American, 1912 - 1996
Signed Eugene Dana and dated lower left; titled on label on reverse.
Exhibited: “Eugene Dana”, Fairweather Harden Gallery,Chicago, IL, November 3-28, 1987, #20.
Born in Marengo, IL in 1912, Eugene Dana spent his early childhood living in Clinton, Iowa. In 1936, he earned a Bachelor’s Degree in Fine Arts from the University of Wisconsin, Madison and received a Master’s Degree in Fine Arts from the University of Michigan, Ann Arbor. In 1937, he studied Modern painting at the St. Paul School of Art with artists LeRoy Turner and Cameron Booth.
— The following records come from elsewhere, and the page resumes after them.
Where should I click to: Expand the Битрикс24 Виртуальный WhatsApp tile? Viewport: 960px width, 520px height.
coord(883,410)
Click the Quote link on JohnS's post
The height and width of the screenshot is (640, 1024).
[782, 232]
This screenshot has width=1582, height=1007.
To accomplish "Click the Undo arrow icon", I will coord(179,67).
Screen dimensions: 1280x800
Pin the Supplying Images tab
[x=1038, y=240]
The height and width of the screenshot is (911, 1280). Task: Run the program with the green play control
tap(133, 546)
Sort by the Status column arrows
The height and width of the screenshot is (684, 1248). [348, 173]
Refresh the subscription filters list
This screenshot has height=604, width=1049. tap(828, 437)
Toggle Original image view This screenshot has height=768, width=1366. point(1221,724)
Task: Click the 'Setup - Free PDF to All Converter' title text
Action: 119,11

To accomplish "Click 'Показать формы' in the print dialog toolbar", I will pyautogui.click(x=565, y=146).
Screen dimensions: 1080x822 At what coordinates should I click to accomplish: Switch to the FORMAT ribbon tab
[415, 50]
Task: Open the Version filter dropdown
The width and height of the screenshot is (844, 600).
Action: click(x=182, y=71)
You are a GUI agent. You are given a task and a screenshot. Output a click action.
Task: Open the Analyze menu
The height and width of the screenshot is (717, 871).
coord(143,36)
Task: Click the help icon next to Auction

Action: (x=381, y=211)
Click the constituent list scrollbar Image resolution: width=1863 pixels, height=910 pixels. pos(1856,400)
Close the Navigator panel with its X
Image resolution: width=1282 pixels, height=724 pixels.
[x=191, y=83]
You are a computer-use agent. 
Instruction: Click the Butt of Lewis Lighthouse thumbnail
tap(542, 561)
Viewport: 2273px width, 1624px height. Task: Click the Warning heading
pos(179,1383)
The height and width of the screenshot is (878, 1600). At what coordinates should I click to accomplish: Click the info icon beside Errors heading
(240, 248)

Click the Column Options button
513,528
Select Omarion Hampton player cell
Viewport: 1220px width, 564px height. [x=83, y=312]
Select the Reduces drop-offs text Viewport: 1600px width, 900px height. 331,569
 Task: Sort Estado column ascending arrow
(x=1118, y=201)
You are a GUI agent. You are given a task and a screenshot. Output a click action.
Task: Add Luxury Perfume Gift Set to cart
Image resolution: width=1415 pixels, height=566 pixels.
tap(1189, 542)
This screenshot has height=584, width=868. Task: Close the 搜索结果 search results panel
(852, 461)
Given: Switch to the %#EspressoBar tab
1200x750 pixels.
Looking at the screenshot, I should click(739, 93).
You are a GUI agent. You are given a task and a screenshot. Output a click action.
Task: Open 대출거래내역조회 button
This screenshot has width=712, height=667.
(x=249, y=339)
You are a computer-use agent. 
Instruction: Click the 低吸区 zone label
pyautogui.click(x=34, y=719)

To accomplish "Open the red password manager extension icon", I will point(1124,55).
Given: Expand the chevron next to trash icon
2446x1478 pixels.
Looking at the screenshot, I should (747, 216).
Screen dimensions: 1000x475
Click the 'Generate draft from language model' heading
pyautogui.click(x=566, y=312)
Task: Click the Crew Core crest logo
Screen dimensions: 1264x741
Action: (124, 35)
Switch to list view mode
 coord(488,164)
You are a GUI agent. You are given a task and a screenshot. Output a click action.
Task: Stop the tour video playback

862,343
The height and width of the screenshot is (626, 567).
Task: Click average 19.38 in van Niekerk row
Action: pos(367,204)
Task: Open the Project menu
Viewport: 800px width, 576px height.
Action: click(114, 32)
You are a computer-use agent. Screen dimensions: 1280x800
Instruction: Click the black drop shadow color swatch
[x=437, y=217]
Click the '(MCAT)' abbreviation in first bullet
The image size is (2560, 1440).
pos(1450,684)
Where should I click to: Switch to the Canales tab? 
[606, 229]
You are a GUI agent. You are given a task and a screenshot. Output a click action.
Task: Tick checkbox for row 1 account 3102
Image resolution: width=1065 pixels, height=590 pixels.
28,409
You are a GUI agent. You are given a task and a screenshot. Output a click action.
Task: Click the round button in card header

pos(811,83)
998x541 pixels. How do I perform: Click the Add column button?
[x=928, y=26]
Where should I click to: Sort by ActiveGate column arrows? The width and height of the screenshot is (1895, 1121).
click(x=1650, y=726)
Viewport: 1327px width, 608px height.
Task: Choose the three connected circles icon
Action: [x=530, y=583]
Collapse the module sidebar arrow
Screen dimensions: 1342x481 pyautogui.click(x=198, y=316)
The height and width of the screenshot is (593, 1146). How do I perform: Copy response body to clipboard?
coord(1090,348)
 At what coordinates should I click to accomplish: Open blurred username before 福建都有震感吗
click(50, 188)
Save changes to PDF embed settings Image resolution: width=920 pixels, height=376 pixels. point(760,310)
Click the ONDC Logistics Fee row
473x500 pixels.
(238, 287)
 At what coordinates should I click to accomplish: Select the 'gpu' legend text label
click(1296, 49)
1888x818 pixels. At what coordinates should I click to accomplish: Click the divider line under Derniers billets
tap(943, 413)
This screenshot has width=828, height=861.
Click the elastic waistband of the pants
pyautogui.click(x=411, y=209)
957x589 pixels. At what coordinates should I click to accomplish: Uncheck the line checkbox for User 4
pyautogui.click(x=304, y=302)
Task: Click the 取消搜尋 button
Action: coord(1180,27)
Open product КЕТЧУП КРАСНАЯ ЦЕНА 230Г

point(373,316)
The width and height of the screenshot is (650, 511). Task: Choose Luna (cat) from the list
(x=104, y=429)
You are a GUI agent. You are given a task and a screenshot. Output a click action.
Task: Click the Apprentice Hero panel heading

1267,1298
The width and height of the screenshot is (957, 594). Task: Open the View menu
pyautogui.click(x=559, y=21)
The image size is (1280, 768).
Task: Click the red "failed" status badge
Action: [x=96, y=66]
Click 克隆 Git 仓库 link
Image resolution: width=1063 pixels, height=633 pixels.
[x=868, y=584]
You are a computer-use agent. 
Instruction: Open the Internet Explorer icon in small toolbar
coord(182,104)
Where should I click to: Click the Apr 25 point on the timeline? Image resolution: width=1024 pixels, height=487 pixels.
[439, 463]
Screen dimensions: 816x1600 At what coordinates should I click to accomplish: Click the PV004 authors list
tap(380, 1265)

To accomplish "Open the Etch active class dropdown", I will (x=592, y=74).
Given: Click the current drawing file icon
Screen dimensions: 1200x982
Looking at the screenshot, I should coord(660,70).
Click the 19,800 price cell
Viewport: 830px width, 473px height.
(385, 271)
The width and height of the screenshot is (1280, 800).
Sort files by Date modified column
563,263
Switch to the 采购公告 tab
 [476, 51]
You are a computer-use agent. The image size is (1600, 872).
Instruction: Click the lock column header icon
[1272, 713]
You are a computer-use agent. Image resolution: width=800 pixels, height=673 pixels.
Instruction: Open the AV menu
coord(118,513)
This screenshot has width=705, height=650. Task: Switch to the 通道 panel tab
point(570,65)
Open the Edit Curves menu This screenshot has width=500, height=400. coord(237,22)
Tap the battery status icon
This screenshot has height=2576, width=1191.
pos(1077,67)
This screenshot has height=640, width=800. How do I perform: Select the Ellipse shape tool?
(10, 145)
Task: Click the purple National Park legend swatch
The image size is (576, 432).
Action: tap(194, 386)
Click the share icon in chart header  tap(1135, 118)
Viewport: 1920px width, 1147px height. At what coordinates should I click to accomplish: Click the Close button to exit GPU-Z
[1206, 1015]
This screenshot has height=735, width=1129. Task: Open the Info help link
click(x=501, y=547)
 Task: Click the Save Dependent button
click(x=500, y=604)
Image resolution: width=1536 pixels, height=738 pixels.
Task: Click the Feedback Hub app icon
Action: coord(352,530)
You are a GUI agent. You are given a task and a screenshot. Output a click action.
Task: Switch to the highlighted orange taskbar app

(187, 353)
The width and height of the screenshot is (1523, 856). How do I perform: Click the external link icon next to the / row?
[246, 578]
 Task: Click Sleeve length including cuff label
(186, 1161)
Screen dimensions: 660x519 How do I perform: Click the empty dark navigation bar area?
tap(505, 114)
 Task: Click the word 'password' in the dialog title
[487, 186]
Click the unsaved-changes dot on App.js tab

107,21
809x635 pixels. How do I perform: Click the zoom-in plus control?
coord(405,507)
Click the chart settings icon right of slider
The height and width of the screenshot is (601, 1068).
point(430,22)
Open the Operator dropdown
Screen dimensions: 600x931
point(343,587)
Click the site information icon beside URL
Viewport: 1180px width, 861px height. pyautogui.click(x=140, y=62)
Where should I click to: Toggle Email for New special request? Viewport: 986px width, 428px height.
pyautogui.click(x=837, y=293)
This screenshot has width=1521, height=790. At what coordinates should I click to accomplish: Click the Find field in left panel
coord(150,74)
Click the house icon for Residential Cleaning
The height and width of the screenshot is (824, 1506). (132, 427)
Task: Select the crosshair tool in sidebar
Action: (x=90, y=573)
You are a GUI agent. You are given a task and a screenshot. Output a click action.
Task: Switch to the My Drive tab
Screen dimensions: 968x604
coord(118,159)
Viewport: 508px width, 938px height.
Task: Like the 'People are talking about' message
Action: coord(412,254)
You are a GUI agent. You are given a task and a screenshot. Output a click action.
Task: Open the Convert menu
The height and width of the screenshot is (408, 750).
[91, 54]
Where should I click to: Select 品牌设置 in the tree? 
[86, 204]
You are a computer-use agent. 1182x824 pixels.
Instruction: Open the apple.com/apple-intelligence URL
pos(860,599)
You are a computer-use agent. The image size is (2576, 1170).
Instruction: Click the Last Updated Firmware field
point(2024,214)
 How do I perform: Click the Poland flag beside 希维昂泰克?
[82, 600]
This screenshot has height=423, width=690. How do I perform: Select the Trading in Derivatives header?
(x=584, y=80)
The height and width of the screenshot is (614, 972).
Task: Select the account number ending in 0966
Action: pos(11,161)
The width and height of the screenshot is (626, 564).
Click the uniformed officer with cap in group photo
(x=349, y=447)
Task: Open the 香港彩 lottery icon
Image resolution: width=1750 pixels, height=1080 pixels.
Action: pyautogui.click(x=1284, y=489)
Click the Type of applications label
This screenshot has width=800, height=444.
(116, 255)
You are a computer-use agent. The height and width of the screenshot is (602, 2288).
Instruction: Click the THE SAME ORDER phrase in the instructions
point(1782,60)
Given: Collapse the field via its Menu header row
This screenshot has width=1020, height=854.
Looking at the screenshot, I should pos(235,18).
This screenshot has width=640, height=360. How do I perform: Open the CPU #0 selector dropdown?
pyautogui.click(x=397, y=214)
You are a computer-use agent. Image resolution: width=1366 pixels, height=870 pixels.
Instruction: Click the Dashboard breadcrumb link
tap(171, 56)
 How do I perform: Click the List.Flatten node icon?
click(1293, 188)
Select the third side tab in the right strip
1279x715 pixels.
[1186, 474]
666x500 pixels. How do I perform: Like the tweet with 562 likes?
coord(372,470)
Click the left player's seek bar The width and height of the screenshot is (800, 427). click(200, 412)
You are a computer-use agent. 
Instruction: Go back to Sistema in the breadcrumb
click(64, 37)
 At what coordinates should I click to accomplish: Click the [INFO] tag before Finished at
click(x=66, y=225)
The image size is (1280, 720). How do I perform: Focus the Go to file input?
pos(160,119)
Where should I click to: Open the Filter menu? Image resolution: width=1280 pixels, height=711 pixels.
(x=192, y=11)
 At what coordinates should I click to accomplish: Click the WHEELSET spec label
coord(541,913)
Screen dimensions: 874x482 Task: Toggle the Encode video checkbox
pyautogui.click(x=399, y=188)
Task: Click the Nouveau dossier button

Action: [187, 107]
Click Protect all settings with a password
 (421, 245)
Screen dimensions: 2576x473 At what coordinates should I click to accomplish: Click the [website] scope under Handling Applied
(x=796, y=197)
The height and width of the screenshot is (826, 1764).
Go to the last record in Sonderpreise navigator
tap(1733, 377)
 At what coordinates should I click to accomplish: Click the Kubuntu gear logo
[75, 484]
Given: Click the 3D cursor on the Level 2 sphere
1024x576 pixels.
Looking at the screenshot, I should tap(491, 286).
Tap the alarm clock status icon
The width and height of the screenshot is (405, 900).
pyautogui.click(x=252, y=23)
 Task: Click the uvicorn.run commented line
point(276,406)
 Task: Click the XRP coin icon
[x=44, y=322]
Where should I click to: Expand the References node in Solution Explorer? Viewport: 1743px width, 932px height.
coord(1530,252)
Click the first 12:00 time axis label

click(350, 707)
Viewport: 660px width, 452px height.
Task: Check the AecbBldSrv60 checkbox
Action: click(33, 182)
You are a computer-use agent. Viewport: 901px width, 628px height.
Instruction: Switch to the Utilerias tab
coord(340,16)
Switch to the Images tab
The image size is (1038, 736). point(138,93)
In 1941, he studied at Harvard University with with the noted Bauhaus instructor, Josef Albers.
Dana’s first teaching assignment was at the South High School in Minneapolis, MN. Moving to Chicago, Dana became a longtime Professor of Art at the Institute of Design (ID) from 1947-1963. From 1966-1985, he became an instructor at the University of Illinois, Chicago (Circle campus). During his years at the ID and University of Illinois, Dana worked closely with fellow artist and instructor, Richard Koppe. Dana organized the Richard Koppe retrospective at the University of Illinois in 1977 after the artist’s untimely death.
During his lifetime, Eugene Dana accepted numerous visiting teaching positions throughout the country, including those at Drake University, Des Moines, IA; Brooklyn College, Brooklyn, NY; Pratt Institute, Brooklyn, NY; Massachusetts Institute of Technology, Cambridge, MA and Yale University, New Haven, CT.
Dana exhibited at such national venues as the Art Institute of Chicago; the Museum of Non-Objective Painting (Guggenheim Foundation), New York, NY; the University of Michigan, Ann Arbor, MI; the University of Illinois, Chicago, IL and the St. Paul School of Art, St. Paul, MN, among others.
Together with his friend and colleague, Glenn Allen, the two artists established the Dana-Allen Dissertation Fellowship in the Humanities at the University of Wisconsin, Madison, of which his estate collection benefits.
Eugene Dana died in Harvard, IL in 1996.